Text block.
########

A master at fostering understanding.
Betty Raman is an Associate Professor of Cardiovascular Medicine in the Radcliffe Department of Medicine at the University of Oxford. She holds an MBBS degree and completed her DPhil at the University of Oxford in 2015, investigating hypertrophic cardiomyopathy through multiparametric cardiac MRI. Prior to this, she finished specialist cardiology training in Australia, earning Fellowship of the Royal Australasian College of Physicians (FRACP). Joining the University of Oxford in 2015, she now serves as a senior honorary consultant cardiologist at Oxford University Hospitals NHS Foundation Trust, with expertise in advanced cardiovascular imaging such as cardiovascular magnetic resonance (CMR) and cardiac CT, focusing on inherited and cardiomyopathic heart disease. Her leadership roles include NIHR South Central RRDN Cardiology Specialty Lead, Honorary Consultant Cardiologist, Oxford Programme Director of the British Heart Foundation Doctoral Training Programme on Technology, Data and AI (Imperial-Oxford DTP), Wellcome Career Development Award Fellow since 2024, and Radcliffe Department of Medicine Cardiovascular Medicine Equality, Diversity and Inclusion Champion. During the COVID-19 pandemic, she led the C-MORE study, a large multicentre effort combining MRI, cardiopulmonary exercise testing, and cognitive assessments to characterize long-term multi-organ consequences of the infection.

########

(Recorded data)
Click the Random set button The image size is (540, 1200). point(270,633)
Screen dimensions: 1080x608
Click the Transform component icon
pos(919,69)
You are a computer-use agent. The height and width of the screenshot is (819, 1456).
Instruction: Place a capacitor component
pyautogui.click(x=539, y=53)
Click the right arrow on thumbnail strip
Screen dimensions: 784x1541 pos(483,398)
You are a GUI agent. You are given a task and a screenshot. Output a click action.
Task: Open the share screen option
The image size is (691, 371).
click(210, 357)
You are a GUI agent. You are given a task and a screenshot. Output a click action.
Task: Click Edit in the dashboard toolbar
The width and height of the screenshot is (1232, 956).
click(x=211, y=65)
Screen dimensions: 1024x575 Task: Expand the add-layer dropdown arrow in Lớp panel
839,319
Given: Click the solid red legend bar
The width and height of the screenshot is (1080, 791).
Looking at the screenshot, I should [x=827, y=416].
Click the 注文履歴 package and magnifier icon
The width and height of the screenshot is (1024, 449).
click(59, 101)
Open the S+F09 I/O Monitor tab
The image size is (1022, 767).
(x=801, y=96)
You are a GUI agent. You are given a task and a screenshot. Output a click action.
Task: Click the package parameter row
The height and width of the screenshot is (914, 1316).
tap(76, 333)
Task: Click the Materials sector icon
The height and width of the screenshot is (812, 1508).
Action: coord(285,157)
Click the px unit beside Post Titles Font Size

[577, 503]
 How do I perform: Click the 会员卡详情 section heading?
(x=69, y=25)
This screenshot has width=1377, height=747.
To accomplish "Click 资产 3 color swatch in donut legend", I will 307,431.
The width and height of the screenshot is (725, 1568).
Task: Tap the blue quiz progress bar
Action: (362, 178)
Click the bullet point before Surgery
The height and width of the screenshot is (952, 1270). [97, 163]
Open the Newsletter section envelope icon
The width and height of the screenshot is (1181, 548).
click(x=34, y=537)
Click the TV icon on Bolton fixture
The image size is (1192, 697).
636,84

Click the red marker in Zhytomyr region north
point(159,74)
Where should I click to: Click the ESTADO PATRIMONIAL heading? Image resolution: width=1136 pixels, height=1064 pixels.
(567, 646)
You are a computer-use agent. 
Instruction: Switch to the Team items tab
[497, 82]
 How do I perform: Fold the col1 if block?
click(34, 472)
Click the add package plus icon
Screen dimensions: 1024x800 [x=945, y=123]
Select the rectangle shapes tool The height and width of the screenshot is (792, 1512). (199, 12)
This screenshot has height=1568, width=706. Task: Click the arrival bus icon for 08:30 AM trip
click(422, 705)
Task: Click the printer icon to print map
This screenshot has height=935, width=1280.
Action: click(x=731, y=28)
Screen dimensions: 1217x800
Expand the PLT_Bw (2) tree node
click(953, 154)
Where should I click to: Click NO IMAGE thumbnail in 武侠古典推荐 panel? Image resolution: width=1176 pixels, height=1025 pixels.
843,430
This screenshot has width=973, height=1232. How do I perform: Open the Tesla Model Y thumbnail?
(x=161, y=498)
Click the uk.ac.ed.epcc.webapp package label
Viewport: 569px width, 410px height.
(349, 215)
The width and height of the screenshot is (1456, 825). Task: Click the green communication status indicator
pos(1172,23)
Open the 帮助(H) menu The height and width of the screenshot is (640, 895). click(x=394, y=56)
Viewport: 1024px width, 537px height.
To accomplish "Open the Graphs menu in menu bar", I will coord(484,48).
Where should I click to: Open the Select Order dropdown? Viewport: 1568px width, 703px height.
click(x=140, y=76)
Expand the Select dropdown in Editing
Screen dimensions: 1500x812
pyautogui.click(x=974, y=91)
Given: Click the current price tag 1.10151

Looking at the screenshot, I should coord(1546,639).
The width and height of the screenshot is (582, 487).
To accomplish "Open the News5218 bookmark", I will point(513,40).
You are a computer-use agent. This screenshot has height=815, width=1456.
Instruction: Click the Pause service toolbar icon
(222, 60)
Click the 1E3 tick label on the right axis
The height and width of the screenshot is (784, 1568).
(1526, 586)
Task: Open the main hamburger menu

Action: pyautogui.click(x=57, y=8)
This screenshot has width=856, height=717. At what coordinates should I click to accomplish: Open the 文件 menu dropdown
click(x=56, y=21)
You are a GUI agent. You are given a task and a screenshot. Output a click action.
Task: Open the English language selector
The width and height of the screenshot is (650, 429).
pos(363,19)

########

Task requirements.
1. According to the profile, what study did Betty Raman lead during the COVID-19 pandemic?
2. State whether each statement agrees with the profile, quoting the deciding words: (a) Betty Raman completed specialist cardiology training in Australia. (b) She has been a Wellcome Career Development Award Fellow since 2020. (c) The C-MORE study was conducted at a single centre.
The recorded lines above are material separate from the profile.

Task results.
1. The C-MORE study.

2.
(a) Yes: "she finished specialist cardiology training in Australia"
(b) No: "Wellcome Career Development Award Fellow since 2024"
(c) No: "a large multicentre effort"